Anthony Bourdain’s death last year, along with a string of 12 suicides and substance-abuse related deaths among hospitality workers in Sacramento, served as a reminder of how restaurants can be fertile ground for mental health problems. The long hours, stressful pace and other extreme conditions can set the tone for unhealthy eating and sleeping habits that exacerbate mental health concerns. To help, a Civil Eats report that appeared in Eater said chef Patrick Mulvaney of Mulvaney B&L in Sacramento has partnered with Kaiser Permanente, VSP Global, WellSpace Health, the Steinberg Institute and the James Beard Foundation to develop a pilot program called “I Got Your Back.” The program, which has already launched in Mulvaney’s business, trains select workers to spot signs of mental distress at the restaurant. They wear a purple hand on their uniform and check in with other employees to offer support. Mulvaney has hosted workshops to connect with other operators looking to discuss mental health, and he is next looking to develop online resources to help workers in crisis find mental health professionals.
If you still use manual processes to track ingredients and recipes, be aware of how they can impact your operation’s food safety. For example, a team member who knows one version of a dish well may not know how a dish is altered to accommodate a food allergy if your processes aren’t automated. Restaurant Business advises you consider menu engineering technology to help automate these processes and keep your menu’s ingredient and nutritional information in step with modifications you need to make on the fly. For example, as you create dishes or adjust existing ones, technology can automatically update their allergens and nutritional values down to the ingredient level. It will help ease communication between your team and the guest, as well as give your chef time and freedom to focus on enhancing the menu.
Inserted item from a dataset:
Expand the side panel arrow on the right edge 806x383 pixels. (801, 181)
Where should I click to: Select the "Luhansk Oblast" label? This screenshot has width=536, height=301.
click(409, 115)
Having a food inspector visit can be an opportunity — not merely a necessary interruption in the midst of a busy shift. How you prepare for the inspection and implement action steps afterwards is critical. There is power in seeking outside input. The Caterer suggests hiring a food safety consultant who can design a food safety management system tailored to your business. You can also seek out foodservice businesses with strong records and ask to visit their facilities — they may help you identify ways to make improvements. Finally, partner with your health inspector and proactively ask questions between inspections. Investing the time and — in the case of hiring a consultant — money in soliciting feedback is less costly than doing damage control after a food safety violation or illness outbreak.